A China também fortalece sua frota por meio de apoio logístico, segurança e serviços de inteligência. Ela envia a cada semana, por exemplo, um relatório digital para os seus navios de pesca de lula com atualizações sobre o tamanho e a localização das principais colônias da espécie do mundo. Isso ajuda os navios a decidir quando e onde pescar e, muitas vezes, significa que as embarcações trabalham de maneira coordenada.
Em julho de 2022, um repórter do The Outlaw Ocean seguiu um grupo de cerca de 260 navios pesqueiros chineses que estavam navegando em um trecho do mar a 630 km do arquipélago de Galápagos. Em um determinado momento, o jornalista observou que, de repente e de maneira quase simultânea, a maior parte da frota levantou as âncoras e se deslocou cerca de 212 km para o sudeste.
"Esse tipo de coordenação não é comum," diz Ted Schmitt, diretor da Skylight, programa de monitoramento marítimo. "Navios pesqueiros da maioria dos outros países não trabalham juntos nessa escala."
Analistas políticos, principalmente do Ocidente, dizem que ter apenas um país controlando um recurso global tão valioso quanto os frutos do mar cria um desequilíbrio de poder. Pesquisadores marinhos e conservacionistas também temem que a expansão do alcance marítimo da China comprometa a segurança alimentar global, o que corroeria o direito internacional e aumentaria tensões militares.
"Muitos países estão envolvidos em práticas pesqueiras destrutivas, mas a China se destaca pelo tamanho de sua frota e porque a utiliza com ambições geopolíticas," afirma Ian Ralby, diretor executivo da I.R. Consilium, uma consultoria internacional especializada em segurança marítima.
"Ninguém tem o mesmo nível de propriedade estatal neste setor, ninguém mais tem uma lei que obriga seus navios de pesca a coletar e entregar ativamente informações ao governo, e ninguém mais está invadindo as águas de outros países de maneira tão ativa."
Para a China, essa vasta armada tem um valor que vai muito além da simples manutenção de seu status de superpotência do mar. Ela também colabora para o país criar empregos, ganhar dinheiro e alimentar sua classe média crescente.
No exterior, a frota ajuda a forjar novas rotas comerciais, demonstrar o poder político chinês, reivindicar territórios e aumentar a influência política chinesa sobre os países em desenvolvimento.
Ralby diz que, por meio de sua frota pesqueira de águas distantes, a China se esforça para estabelecer uma espécie de soberania sobre as águas internacionais.
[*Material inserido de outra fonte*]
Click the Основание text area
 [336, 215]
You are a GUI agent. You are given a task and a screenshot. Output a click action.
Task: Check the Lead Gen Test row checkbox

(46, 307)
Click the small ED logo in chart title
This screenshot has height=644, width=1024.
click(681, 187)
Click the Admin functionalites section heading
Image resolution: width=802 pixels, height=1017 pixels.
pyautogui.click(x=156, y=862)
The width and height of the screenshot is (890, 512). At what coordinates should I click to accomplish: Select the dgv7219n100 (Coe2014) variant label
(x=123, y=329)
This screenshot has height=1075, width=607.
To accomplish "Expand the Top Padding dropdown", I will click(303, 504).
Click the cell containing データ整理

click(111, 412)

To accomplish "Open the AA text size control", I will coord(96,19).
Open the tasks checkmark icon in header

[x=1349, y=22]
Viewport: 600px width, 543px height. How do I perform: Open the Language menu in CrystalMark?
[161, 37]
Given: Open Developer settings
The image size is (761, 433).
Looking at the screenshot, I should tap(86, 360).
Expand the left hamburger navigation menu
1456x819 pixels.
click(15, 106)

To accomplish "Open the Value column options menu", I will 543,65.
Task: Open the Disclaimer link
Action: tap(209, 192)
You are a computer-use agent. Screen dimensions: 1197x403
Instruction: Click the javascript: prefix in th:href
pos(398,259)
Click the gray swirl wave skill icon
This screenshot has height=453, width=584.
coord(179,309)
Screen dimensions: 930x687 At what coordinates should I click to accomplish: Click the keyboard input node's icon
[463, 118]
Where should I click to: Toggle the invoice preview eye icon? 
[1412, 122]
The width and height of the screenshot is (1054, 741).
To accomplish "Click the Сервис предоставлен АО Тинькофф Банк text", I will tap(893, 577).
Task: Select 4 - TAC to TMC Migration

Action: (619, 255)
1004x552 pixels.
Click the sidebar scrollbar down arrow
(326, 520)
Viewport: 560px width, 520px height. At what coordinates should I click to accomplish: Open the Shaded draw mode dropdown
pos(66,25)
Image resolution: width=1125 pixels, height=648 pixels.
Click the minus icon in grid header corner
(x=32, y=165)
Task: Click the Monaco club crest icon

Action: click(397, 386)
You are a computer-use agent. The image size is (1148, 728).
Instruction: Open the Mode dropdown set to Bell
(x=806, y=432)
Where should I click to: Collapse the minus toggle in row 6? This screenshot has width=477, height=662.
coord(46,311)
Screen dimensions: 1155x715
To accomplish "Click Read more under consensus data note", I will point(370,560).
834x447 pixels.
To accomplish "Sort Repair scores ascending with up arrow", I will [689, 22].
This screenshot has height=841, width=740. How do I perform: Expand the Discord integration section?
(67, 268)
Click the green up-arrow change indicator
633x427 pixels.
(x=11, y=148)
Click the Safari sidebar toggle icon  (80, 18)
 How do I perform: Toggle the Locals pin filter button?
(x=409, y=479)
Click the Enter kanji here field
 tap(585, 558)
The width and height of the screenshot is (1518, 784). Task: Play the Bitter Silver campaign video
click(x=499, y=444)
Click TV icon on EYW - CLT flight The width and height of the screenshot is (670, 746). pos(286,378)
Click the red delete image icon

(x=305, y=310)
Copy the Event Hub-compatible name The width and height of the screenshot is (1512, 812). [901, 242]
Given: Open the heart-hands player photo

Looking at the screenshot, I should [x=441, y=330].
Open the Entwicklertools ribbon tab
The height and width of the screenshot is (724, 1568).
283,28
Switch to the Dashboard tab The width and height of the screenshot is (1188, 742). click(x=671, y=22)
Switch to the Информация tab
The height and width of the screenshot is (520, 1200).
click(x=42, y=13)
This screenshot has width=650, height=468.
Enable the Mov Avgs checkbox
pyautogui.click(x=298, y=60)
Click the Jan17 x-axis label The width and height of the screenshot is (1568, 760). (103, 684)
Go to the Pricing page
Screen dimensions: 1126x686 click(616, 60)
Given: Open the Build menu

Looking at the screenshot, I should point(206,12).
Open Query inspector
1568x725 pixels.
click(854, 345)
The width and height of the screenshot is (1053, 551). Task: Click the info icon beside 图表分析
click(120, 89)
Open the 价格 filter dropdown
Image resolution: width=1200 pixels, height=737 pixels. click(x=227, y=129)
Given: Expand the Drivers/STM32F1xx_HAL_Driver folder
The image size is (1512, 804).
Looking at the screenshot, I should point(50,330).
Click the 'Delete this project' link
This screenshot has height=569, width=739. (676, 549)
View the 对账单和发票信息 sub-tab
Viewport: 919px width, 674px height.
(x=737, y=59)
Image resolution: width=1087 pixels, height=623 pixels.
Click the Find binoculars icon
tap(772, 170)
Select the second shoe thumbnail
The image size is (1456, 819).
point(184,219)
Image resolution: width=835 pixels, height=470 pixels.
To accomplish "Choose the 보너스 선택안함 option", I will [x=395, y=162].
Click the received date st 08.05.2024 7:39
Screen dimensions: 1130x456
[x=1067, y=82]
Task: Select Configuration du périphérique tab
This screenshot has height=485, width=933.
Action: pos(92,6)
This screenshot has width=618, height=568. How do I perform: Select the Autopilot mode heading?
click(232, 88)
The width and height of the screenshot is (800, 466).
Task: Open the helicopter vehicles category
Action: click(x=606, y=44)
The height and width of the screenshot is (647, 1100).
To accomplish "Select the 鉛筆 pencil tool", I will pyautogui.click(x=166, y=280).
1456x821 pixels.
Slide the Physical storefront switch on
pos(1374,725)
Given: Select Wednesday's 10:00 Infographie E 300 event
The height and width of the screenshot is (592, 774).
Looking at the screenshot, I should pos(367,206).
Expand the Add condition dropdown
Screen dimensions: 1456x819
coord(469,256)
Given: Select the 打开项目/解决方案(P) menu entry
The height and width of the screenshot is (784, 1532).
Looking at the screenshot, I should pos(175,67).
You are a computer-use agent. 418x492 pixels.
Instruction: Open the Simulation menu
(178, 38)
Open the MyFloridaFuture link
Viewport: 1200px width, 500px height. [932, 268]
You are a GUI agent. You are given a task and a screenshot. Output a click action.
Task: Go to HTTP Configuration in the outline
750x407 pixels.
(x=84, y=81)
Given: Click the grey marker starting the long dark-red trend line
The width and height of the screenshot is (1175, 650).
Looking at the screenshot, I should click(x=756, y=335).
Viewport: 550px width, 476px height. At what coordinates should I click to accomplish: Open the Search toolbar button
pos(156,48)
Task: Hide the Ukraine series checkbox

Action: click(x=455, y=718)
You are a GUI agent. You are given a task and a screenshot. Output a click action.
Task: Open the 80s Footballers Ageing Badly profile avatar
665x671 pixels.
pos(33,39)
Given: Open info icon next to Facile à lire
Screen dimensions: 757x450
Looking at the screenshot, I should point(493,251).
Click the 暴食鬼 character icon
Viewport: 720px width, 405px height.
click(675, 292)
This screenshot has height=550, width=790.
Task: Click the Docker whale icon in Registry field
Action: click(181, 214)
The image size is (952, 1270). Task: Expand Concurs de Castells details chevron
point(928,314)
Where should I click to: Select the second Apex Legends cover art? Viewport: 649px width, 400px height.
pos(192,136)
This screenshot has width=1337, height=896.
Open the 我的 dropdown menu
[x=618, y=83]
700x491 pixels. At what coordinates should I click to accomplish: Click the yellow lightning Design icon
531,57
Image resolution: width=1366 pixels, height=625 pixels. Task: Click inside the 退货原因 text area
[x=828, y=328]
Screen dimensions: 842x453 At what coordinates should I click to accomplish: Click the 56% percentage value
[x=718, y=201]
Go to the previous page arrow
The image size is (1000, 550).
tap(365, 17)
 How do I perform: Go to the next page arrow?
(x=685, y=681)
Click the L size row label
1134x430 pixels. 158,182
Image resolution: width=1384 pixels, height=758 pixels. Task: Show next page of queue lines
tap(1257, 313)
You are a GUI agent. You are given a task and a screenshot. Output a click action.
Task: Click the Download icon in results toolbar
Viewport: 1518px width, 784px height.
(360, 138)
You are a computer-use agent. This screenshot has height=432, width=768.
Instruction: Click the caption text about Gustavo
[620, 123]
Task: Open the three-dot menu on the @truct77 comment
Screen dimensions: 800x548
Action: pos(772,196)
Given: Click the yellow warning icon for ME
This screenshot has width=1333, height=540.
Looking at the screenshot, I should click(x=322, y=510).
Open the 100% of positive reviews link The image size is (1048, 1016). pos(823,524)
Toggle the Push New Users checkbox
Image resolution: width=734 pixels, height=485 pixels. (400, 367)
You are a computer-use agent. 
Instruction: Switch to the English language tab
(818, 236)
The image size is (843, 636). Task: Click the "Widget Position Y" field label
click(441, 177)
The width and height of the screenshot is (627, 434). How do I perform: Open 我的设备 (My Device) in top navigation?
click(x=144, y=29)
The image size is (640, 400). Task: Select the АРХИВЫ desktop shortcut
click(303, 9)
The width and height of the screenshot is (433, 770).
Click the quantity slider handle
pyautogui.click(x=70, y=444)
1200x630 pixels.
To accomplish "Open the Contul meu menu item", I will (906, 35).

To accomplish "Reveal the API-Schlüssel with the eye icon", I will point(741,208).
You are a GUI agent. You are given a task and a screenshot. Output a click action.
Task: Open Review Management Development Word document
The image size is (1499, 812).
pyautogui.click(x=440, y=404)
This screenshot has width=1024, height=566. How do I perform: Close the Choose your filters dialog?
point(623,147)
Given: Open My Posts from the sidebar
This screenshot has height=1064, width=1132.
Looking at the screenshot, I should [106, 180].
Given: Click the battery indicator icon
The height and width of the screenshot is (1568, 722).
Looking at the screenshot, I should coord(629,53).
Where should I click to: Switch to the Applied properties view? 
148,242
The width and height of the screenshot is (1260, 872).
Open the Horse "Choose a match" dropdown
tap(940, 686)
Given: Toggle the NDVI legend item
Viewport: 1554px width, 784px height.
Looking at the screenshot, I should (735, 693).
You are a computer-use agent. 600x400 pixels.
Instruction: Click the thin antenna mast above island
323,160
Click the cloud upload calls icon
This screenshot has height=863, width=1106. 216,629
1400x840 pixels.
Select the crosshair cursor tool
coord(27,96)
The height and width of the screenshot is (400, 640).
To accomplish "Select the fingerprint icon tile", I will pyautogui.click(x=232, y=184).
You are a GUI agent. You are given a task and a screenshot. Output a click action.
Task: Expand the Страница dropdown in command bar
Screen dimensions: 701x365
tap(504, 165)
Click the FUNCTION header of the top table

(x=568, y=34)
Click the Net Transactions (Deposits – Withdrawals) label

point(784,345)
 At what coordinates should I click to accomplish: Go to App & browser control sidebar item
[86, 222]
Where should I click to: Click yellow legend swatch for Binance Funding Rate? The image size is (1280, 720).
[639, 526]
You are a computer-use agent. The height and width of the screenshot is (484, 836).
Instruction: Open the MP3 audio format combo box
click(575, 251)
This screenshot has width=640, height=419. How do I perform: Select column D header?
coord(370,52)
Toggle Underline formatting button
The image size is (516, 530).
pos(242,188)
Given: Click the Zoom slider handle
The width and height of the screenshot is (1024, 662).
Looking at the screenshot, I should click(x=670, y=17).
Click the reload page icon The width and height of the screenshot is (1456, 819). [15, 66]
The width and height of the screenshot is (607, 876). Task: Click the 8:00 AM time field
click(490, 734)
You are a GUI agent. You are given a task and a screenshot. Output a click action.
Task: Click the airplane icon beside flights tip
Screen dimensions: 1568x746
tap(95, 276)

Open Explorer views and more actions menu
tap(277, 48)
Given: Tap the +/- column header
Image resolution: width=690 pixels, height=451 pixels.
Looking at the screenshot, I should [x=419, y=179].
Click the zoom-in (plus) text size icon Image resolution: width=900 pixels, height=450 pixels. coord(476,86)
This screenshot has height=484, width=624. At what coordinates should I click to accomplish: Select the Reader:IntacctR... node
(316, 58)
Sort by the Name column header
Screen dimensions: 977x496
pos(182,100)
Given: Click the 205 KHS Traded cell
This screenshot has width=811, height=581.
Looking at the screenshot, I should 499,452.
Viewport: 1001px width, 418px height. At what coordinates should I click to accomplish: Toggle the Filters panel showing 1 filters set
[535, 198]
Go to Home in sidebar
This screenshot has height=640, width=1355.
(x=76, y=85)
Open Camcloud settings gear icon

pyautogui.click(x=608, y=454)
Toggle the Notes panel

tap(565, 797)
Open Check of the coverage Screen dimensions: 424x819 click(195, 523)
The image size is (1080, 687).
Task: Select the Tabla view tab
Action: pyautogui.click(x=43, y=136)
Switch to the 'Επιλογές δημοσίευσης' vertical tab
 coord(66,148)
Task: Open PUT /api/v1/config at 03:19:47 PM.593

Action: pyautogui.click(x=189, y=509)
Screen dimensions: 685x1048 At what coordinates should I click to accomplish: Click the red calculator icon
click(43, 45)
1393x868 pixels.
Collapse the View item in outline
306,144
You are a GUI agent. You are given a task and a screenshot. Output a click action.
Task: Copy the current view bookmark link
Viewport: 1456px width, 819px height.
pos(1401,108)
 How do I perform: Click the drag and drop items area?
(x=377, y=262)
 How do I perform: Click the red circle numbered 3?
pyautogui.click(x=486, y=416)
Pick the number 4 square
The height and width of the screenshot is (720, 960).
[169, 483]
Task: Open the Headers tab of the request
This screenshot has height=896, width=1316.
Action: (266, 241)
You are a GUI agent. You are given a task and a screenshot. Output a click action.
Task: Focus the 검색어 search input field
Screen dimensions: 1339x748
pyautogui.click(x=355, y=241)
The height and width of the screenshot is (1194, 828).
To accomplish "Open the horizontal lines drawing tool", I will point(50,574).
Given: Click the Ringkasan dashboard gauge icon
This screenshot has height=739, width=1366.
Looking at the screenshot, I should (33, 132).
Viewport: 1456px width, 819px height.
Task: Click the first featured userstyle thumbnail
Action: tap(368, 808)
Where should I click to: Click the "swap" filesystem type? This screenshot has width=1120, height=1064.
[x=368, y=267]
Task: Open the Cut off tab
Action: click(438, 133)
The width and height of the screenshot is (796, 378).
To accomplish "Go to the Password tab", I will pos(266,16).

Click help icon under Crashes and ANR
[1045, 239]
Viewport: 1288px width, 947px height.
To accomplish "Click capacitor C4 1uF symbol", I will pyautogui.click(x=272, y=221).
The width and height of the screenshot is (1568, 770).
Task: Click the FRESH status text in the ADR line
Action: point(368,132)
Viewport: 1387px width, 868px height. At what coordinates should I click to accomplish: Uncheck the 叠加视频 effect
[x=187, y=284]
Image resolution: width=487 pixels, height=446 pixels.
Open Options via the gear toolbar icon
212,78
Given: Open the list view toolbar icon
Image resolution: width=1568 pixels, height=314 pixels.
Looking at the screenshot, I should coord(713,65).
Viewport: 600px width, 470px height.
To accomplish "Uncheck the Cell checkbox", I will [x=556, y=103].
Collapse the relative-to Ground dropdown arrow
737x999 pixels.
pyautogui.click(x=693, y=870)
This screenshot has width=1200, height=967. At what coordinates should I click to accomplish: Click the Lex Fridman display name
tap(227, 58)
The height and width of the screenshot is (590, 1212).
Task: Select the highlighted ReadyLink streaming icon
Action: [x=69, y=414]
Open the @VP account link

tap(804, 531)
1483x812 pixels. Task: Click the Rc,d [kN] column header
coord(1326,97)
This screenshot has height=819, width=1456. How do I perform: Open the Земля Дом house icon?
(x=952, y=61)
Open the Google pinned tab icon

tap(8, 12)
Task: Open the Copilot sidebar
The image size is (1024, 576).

Para isso, ela se apoia em um conceito jurídico chamado "possessão adversa", que, de maneira similar ao "usucapião", concede direitos de propriedade a qualquer um que ocupe e controle uma área por um período determinado pela lei.
A assinatura recente por 193 países de um tratado de biodiversidade em alto mar, que visa proteger 30% dos oceanos do mundo, não deve alterar o curso das ações de Pequim."
A China provavelmente acredita que, com o tempo, a presença de sua frota pesqueira em águas distantes vai se transformar em algum grau de controle soberano sobre essas águas e seus recursos", afirma Ralby. "Uma vez que 70% da Terra é coberta de água, o esforço de qualquer Estado para estabelecer direitos e interesses sobre os bens comuns globais deveria ser uma preocupação."